**What you will do:**
1 - Return the part of the text on the N7434U electrical failure from "N7434U had recently" to "the electrical system.".
2 - In the text on the N7434U electrical failure, which switch was similar in shape to the battery switch and sat next to it?
3 - Write what comes next in the text on the N7434U electrical failure, starting after its last sentence.

Text excerpt below:

N7434U had recently been fitted with a generator control panel that had been passed around several different UAL aircraft because of several malfunctions. After being installed in N7434U the month prior to the ill-fated flight, generator #3 once again caused operating problems and was swapped with a different unit. Since that generator was subsequently tested and found to have no mechanical issues, the control panel was identified as the problem after it caused further malfunctions with the replacement generator. Busy operating schedules and limited aircraft availability meant repair work on N7434U was put on hold, the #3 generator was disabled. The NTSB investigators believed that the inoperative #3 generator probably was not responsible for the #2 generator's in-flight failure since it was assumed to be isolated from the rest of the electrical system.

The flight control system would not have been affected by the loss of electrical power, since it relied on hydraulic and mechanical lines, so it was concluded that the loss of control was the result of the crew's inability to see in the dark cockpit. It was theorized that the non-activation of the backup electrical system might have been for one of several reasons:

- The aircraft's battery, which powered the backup electrical system, could have been inadvertently disconnected by the flight engineer following the shutdown of engine 1, as he made sure that the galley power switch (which was similar in shape and adjacent to the battery switch) was turned off (in accordance with procedures for operating with only one functional generator).
- The battery, or its charging circuitry, could have malfunctioned, rendering it unable to power the backup electrical system.

End of Text excerpt.
Supplied entries below:

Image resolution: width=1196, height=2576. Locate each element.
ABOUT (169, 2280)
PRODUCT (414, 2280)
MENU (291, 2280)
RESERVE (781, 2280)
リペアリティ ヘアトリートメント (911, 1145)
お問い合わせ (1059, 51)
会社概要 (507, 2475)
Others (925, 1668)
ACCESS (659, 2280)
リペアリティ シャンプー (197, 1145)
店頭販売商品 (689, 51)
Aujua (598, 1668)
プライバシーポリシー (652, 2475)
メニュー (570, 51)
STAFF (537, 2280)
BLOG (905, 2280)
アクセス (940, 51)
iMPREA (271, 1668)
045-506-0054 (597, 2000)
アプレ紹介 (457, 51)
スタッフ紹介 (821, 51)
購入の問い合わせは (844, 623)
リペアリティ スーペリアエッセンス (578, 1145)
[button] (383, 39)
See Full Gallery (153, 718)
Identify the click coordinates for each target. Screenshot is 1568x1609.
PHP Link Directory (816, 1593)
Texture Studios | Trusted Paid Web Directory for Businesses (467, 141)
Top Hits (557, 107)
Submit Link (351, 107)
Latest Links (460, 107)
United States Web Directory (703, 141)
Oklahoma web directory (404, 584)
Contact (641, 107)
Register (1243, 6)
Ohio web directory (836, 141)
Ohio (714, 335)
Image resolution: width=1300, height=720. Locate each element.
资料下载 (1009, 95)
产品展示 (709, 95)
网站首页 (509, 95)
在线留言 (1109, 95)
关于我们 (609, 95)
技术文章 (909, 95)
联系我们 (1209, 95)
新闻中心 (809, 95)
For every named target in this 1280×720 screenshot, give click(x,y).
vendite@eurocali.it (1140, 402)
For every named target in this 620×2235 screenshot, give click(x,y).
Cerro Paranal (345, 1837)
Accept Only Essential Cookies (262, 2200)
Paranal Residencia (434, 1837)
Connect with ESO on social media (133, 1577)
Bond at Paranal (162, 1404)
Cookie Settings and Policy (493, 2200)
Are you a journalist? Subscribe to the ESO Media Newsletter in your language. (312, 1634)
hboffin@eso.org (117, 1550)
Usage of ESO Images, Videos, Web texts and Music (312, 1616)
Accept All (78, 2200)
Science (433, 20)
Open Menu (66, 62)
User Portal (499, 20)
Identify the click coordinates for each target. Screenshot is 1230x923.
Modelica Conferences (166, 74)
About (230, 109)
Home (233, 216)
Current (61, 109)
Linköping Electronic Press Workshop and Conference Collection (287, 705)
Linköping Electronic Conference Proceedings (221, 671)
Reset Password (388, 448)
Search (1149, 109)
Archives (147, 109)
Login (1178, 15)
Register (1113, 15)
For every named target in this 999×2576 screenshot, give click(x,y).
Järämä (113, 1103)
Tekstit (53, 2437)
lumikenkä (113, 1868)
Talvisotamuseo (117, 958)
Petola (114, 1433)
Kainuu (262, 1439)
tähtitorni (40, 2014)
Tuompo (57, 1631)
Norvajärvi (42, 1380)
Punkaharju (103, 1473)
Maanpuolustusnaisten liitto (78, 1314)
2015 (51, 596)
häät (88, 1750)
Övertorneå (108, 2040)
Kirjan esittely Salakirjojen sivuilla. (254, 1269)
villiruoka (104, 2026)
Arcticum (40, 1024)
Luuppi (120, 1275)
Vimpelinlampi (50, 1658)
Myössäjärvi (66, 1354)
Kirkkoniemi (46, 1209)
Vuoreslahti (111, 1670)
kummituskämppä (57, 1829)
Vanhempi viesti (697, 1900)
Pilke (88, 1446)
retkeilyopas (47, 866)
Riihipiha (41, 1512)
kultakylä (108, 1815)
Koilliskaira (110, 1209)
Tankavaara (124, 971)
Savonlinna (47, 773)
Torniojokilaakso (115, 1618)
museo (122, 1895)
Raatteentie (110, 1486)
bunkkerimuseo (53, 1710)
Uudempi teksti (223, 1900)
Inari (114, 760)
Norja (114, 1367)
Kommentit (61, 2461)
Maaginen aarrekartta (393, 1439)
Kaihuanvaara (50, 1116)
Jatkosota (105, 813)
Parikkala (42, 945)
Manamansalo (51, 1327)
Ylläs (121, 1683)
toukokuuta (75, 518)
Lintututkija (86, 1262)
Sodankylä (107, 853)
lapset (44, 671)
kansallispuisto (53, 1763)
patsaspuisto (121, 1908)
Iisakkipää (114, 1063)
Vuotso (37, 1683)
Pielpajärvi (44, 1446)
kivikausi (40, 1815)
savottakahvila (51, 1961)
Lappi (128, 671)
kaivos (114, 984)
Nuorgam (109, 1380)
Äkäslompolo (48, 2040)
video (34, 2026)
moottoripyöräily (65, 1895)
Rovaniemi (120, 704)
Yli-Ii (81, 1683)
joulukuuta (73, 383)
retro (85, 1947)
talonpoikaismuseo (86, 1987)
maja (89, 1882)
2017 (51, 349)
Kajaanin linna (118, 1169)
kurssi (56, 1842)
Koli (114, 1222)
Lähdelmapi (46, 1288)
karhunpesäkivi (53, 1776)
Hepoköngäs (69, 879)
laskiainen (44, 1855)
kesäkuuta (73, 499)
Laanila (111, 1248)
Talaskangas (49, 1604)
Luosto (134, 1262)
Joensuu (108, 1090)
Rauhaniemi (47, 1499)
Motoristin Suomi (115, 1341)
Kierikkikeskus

End of Supplied entries.

**Written answers:**
1 -
N7434U had recently been fitted with a generator control panel that had been passed around several different UAL aircraft because of several malfunctions. After being installed in N7434U the month prior to the ill-fated flight, generator #3 once again caused operating problems and was swapped with a different unit. Since that generator was subsequently tested and found to have no mechanical issues, the control panel was identified as the problem after it caused further malfunctions with the replacement generator. Busy operating schedules and limited aircraft availability meant repair work on N7434U was put on hold, the #3 generator was disabled. The NTSB investigators believed that the inoperative #3 generator probably was not responsible for the #2 generator's in-flight failure since it was assumed to be isolated from the rest of the electrical system.

2 - The galley power switch.

3 -
- The flight engineer could have mistakenly set the aircraft's essential power switch to the APU position, rather than the standby (backup) position; the switch has to pass through a gate when turning from the APU position to the standby position, and the flight engineer, turning the switch until he encountered resistance, may have assumed that this meant that the switch had reached the end of its travel and was now in the standby position, when it had actually hit the detent between the APU and standby positions. The 727's APU is inoperative in flight.
- The flight engineer could simply have neglected to switch the aircraft to the backup electrical system; the United Airlines procedures for the loss of all generators did not, at the time, explicitly tell the crew to switch to backup power (instead focusing on regaining at least one generator), and it is possible that the flight engineer repeatedly tried to bring a generator back online instead of immediately switching the aircraft to the backup system.

The CVR and FDR both lost power just after the crew informed ATC of the fire warning on engine #1. At an unknown later point, both resumed operation for a short period of time. The FDR came back online for 15 seconds, the CVR nine seconds, during which time it recorded the crew discussing their inability to see where the plane was. No sounds of the plane impacting the water could be heard when this second portion of the recording ceased.

At the time, a battery-powered backup source for critical flight instruments was not required on commercial aircraft. The accident prompted the Federal Aviation Administration to require all transport-category aircraft to carry backup instrumentation, powered by a source independent of the generators.

=== Probable cause ===
The NTSB's "probable cause" stated:

"The Board determines that the probable cause of this accident was loss of attitude orientation during a night, instrument departure in which the attitude instruments were disabled by loss of electrical power. The Board has been unable to determine (a) why all generator power was lost or (b) why the standby electrical power system either was not activated or failed to function."

== Related Information==
On January 13, 1969, just five days before the crash of United Flight 266, Scandinavian Airlines System Flight 933, a DC-8 on final approach to Los Angeles International also crashed into Santa Monica Bay. The jet broke in half on impact, killing 15. Thirty people survived in a portion of the fuselage that remained afloat.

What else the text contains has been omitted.